With the overall direction in place, I began the case selection and fan configuration design process.

First, I decided on the case. Few mass production cases have the quality of the Lian Li O11 series. Yes, the cases are common and many consider them to be long in the tooth. However, as far as mass production ATX cases go, I cannot find another case that is nearly as flexible and well built as those in the O11 series. Not only that, but Lian Li cases come with many helpful accessories and tools, such as screw separators and GPU anti-sag mounts.

Second, I decided on the CPU cooler. I wanted to maximize CPU performance and radiator space, so I did not look at air coolers and looked exclusively at 360mm and 420mm AIOs. I decided to go with the EK-Nucleus AIO CR360 Dark. It was a 360mm option, but I chose it because I had two 120mm NF-A12x25 chromax.black.swap fans sitting around, they did not offer a 420mm model, and the AIO performed extremely well compared to existing 360mm and 420mm AIOs on the market. I bought a matching fan, though I would have also considered Phanteks T30 fans if I did not already have the other ones. It’s hard to go wrong either way.

If I had known about the incoming 420mm Arctic Liquid Freezer III, I would have waited for reviews and compared both AIOs. Alas, such is the way of PC hardware industry: there’s always something better on the way.

Third, I decided on the case fans and overall fan configuration.

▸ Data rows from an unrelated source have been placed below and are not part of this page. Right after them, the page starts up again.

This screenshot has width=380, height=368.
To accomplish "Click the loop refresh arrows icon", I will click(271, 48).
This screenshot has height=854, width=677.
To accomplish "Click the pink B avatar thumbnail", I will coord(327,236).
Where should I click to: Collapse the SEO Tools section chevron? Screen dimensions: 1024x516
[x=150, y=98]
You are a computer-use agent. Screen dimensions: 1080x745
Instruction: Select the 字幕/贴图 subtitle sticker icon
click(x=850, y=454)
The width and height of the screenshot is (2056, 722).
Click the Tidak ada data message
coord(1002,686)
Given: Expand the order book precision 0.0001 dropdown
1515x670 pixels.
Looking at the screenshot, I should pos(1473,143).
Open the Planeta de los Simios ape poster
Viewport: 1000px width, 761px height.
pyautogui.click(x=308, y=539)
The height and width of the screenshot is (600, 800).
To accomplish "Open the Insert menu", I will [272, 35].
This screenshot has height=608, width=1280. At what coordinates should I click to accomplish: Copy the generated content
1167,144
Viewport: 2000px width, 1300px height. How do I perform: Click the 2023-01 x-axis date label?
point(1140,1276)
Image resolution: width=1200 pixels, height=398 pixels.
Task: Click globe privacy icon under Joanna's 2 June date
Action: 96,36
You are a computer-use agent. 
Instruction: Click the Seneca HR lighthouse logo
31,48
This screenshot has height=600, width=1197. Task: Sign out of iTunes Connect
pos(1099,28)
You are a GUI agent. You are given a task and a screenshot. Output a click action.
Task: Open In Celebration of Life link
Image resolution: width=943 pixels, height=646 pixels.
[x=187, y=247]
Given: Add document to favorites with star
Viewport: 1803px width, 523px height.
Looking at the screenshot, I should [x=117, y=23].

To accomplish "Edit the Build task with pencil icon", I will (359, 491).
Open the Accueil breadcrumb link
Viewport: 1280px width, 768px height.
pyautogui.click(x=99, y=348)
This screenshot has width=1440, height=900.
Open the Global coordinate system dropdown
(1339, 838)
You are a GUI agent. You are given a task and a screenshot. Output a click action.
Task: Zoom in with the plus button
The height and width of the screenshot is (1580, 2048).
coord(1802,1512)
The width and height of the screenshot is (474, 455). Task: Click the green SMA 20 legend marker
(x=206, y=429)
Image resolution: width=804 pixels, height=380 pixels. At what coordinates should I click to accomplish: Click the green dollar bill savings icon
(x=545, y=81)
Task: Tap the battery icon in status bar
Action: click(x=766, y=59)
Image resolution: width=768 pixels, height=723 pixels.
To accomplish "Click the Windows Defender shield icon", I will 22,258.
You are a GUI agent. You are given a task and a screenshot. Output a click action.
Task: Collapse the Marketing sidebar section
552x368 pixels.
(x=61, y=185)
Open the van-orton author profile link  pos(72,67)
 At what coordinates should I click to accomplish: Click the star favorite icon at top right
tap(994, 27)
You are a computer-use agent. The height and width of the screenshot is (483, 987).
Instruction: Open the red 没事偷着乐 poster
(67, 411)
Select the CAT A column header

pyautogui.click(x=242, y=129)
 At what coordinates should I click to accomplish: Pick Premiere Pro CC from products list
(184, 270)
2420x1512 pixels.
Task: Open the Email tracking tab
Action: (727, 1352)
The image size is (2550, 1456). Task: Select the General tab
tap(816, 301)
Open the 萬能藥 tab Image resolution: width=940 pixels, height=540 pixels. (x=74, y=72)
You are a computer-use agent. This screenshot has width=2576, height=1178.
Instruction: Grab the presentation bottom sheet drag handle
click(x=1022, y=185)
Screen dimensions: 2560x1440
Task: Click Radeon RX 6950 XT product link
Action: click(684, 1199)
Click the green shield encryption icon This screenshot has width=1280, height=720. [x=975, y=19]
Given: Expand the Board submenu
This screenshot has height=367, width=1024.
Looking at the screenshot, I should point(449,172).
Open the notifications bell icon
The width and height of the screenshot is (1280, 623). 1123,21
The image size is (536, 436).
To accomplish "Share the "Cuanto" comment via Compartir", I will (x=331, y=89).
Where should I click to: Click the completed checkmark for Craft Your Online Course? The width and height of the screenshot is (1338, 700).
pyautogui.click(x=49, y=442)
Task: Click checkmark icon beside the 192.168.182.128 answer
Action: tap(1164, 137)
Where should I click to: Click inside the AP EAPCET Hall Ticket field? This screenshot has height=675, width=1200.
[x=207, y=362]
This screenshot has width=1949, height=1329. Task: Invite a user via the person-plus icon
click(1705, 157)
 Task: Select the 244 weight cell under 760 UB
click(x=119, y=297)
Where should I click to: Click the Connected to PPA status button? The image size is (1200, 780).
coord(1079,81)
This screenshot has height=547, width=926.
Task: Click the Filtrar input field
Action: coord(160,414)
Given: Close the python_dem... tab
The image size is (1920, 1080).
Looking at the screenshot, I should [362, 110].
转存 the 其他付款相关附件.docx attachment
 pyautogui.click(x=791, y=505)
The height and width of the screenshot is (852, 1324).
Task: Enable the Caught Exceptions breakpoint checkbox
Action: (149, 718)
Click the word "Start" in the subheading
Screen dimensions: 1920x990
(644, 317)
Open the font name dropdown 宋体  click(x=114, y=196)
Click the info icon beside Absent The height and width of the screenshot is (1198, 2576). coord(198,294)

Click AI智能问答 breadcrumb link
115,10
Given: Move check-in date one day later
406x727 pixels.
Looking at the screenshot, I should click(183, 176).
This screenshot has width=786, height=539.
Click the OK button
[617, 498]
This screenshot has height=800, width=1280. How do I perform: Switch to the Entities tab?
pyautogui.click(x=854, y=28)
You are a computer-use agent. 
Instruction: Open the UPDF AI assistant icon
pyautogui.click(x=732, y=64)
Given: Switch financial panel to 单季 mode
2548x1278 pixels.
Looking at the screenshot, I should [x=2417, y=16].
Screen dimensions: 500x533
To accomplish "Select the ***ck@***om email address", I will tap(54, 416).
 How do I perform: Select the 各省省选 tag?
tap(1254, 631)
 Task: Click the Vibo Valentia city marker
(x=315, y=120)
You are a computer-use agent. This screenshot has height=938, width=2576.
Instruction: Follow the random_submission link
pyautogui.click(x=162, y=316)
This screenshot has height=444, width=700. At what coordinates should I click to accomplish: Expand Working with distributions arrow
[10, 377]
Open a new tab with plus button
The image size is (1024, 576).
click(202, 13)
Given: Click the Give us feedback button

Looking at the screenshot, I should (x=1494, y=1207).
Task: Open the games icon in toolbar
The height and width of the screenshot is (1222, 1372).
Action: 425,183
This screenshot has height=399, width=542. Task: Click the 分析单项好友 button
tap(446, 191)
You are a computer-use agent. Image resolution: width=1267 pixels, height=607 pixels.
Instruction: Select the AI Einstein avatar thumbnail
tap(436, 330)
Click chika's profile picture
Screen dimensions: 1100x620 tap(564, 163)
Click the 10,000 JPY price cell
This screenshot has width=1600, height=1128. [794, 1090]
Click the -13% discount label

Christopher Flaningan’s video was a great place to start and I decided to go with six 140mm intake fans and no rear exhaust fan. Normally, I go with Noctua fans whenever I can, but I prefer the Arctic P14’s noise profile over the Noctua NF-A14’s noise profile. They are also considerably less expensive than the NF-A14s and can be daisy-chained (i.e. they do not require a Y-splitter or fan hub). That being said, I’m looking forward to reviews of Noctua’s next generation 140mm fan. Most of these points are minor, so if you go with Noctua or Arcitc, you are in good hands.

I put it all together into a design diagram to double check…

A diagram of the case and fan configuration design

…and everything looked good! Time to build.

I went to Micro Center to pick up the O11D EVO XL with my fiancée and we could barely fit the box in the car. Of course, the case wasn’t as big as Lian Li’s monstrous V3000 Plus, but it still couldn’t fit into the mouth of the trunk. So… we strapped the case into the passenger seat and she sat in the back. It would be an understatement to say that I was thankful for her that day.

A few weeks went by, working on the build here and there as well as ordering fans, cables, etc. that I needed. After some tests with different power supplies, performing all-core CPU benchmarks, performing GPU-based realtime Path Tracing benchmarks, laying the PC on its side to move air bubbles in the AIO and fixing a noisy rear exhaust FE fan (which had been fine in the previous case), the build went to its home on a wooden plank.

One thing you might have noticed in the build picture is that I stuck with the included PSU cables from SeaSonic’s Vertex GX-1000 power supply. While I knew I would have been fine using aftermarket cables, the 12VHPWR connector drama and revisions to popular adapters made me hesitate. It helped that I liked the cables provided too, so I didn’t replace what wasn’t broken.

I could not be happier with the result. Since July 2022, I had been slowing chipping away at this build. Sure, it only started in full in November 2022 and was “feature complete” in May 2023, but PC builds are a bit of an artform to me. You mostly buy pre-existing parts, but there are subtleties in how it looks to you and feels to use that make it “yours” in the end.

It’s safe to say that my desktop upgrade is done. Now and forever. Well… at least until AMD Zen 5, Nvidia RTX 50 series, Intel Arrow Lake, Intel Battlemage, and AMD Radeon RDNA 4 release later this year.